Cyn mommy, hang in there for princess Char...
My heart bled too when I read on...let us all pray
Together ...
We love you princess Charmaine...
I pray that god, budda, alla and all goddness out there to relieve the pain and suffering of Charmaine. Please heal her, heal her tumor, heal the bleeding. Charmaine want to live, please don't let her live with this suffering, please give charmaine mum the healing power to heal her baby, please give her the faith and belief that all bad things will come to an end and good outcome must arrive after that.
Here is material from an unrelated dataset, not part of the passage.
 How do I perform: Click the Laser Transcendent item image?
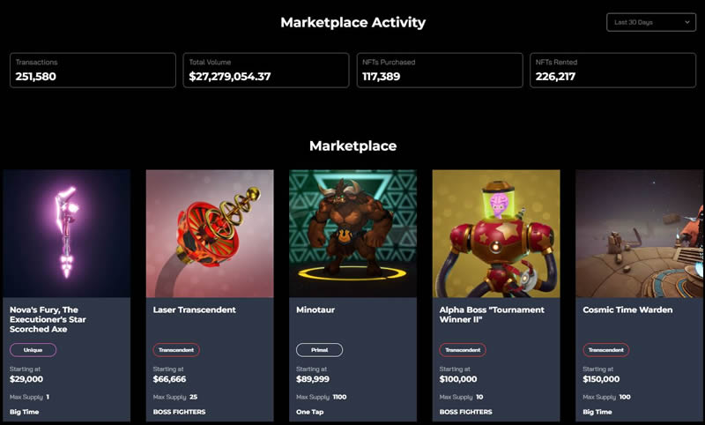pos(210,233)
I pray...
Praying from Blacksburg, SC for comfort for ALL of you!
God Bless!
Hi,
I have been following your blog for the past years and I am totally blown away by both char and your courage in dealing with everything. It is also through yr blog that I should feel contented and appreciate what I have in life.
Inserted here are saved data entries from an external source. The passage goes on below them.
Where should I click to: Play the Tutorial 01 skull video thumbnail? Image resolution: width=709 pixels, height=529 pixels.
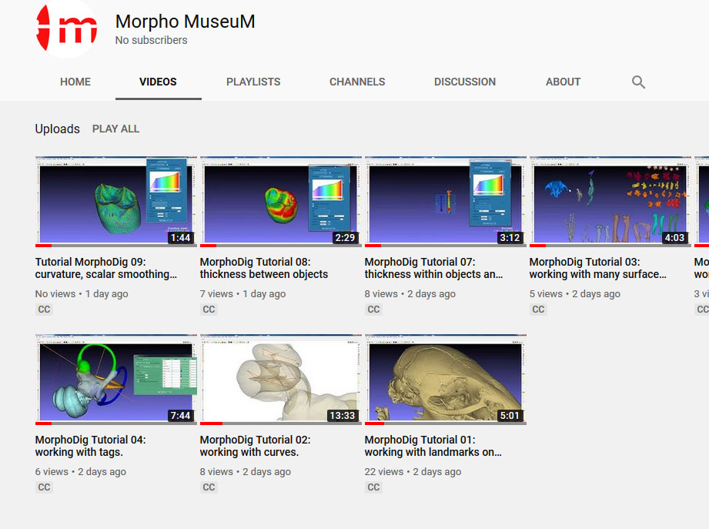(x=445, y=379)
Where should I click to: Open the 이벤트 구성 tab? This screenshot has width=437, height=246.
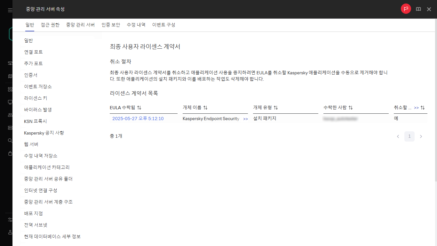tap(164, 25)
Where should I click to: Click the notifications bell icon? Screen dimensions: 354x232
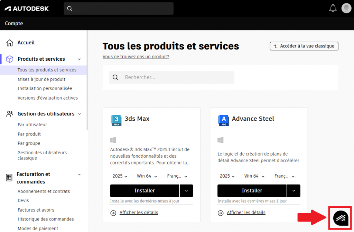tap(333, 8)
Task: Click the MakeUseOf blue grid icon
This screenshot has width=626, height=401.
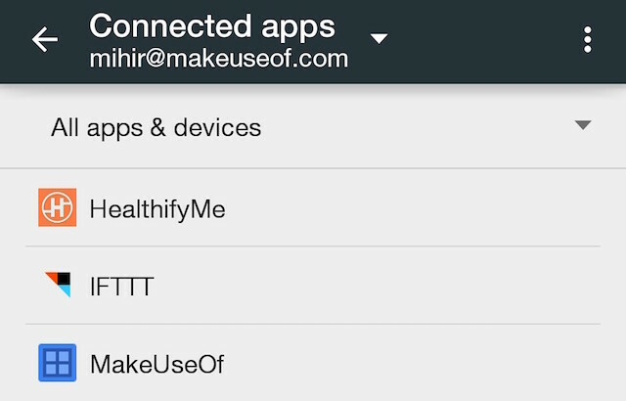Action: click(x=58, y=363)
So i just want to let you know that you are doing a superb job and char is so fortunate to have all of you around her. Char is indeed a feisty princess. I pray for her and your family that everything will work out and I am sure God has beautiful plan for both of you. Jia You!
You didn't lose, you fought a brave battle for as long as you could. It's so painful to hear, not to say to see it yourself. I hope Char is pain-free too, please whatever it takes to make the suffering go away...
Cynthia, Jase:
No, you did not lose. You and baby Charmaine showed everyone all what it means to fight--against all odds, against all hope, to take all knocks that life can deal us and still come out standing. May God be with you all at this difficult time. We are here to support you.
Be strong, lady. Your lovely baby has fought her battle well, she's strong beyond your imagination. I am proud of her, and I know you are too, more than anyone else. It's not an easy path but you made it this far, for that, give yourself a pat on the back, and Jase's too.
All three of you are amazing! :) Let her smile radiate your lives, that beautiful angel.
Hello Cynthia,
I have been following this blog ever since it came into media spotlight a few years back. I was hoping for a miracle to happen, but regrettably it did not. However, Charmaine fought hard, and God will have much better plans for her. RIP princess Charmaine!